Le groupe des élus communistes partage leurs inquiétudes sur l’augmentation du prix des énergies, sur la « vie chère », et constate que cette délibération ne va pas dans le sens du droit à l’énergie.

Je le crois, la transcription de cette directive européenne, imposée aux Etats et aux Collectivités, illustre le caractère austère, l’aspect antisocial des décisions prises par les hauts fonctionnaires nommés à la Commission européenne de Bruxelles.

Hier, l’ancienne taxe locale de l’énergie était calculée sur le montant de la facture, avec un tarif de première nécessité permettant d’alléger le montant de la facture des plus démunis.

Aujourd’hui, elle s’appuie sur le niveau de consommation. Aujourd’hui, pour la même consommation, la taxe sur la consommation électrique est identique pour les usagers les plus aisés comme pour les usagers bénéficiant du tarif de première nécessité. Aujourd’hui, lorsqu’une collectivité fait le choix d’augmenter cette taxe, ce sont tous les usagers qui sont pénalisés, indistinctement de leur revenu.

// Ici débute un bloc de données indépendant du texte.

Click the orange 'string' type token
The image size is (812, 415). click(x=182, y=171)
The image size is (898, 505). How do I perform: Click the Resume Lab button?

Vous pouvez comprendre que le groupe des élus communistes s’oppose à cette logique inflationniste qui touche le pouvoir d’achat des ménages lillois et réduit l’impact des dispositifs solidaires mis en places par nos collectivités en faveur des usagers les plus modestes.

Par ailleurs, il nous semble important de rapporter les observations suivantes. La Ville de Lille a choisi depuis longtemps de lever le maximum de taxe qui lui est permis de faire sur la consommation électrique. Après renseignement, il s’avère que certaines collectivités font le choix de ne prendre aucune recette sur la consommation électrique. Enfin, le gain qui serait réalisé par cette augmentation serait de 60 000 euros, c’est-à-dire un montant dont nous pouvons nous passer.

Dans ce contexte, une telle augmentation ne peut être comprise par les habitants qui subissent le chômage de masse et la baisse de leur pouvoir d’achat.

C’est pourquoi le groupe communiste votera contre cette délibération.

Concernant la délibération relative aux Certificats d’économie d’énergie, celle-ci nous met en lumière les résultats de la politique d’économie d’énergie menée par la Ville de Lille. Ici, les opérations d’éclairage public sont valorisées à hauteur de 35 Giga Watt/Heure. Un résultat tout à fait honorable qui ne peut que nous encourager à continuer nos efforts.

Toutefois, la loi POPE instaurant les Certificats d’Economie d’Energie nous interpelle fortement sur son fonctionnement.

Et pour cause, la création d’un marché de Certificats d’Economie d’Energie, permet aux sociétés ne menant pas les efforts qu’il convient de réaliser, de racheter leur obligation auprès des collectivités et entreprises qui, elles, ont réalisé les efforts nécessaires en terme d’économie d’énergie.

La question épineuse du financement de la lutte contre l’émission de gaz à effet de serre est contournée par ce type de dispositif soit disant incitatif mais qui, en fait, se révèle inefficace et non pertinent.

Depuis 2006, les entreprises productrices d’énergie sont soumises à une obligation de quotas d’économie d’énergie sanctionnés par ces fameux Certificats d’économie d’énergie. Sauf qu’au-delà de la simple obligation, il est prévu de pouvoir acheter ces certificats aux collectivités et entreprises plus vertueuses, plus volontaristes pour se conformer à la loi.

Au-delà de la dénonciation de ce dispositif, je souhaite que les Lillois puissent connaître le nom des bénéficiaires de nos certificats. Il serait, par exemple, sans intérêt écologique de les revendre au groupe Total qui, bien entendu, n’aurait aucune difficulté à les acheter, mais reste indifférent aux questions d’économie d’énergie.

En espérant faire bien entendre nos préoccupations, je vous remercie par avance de votre réponse.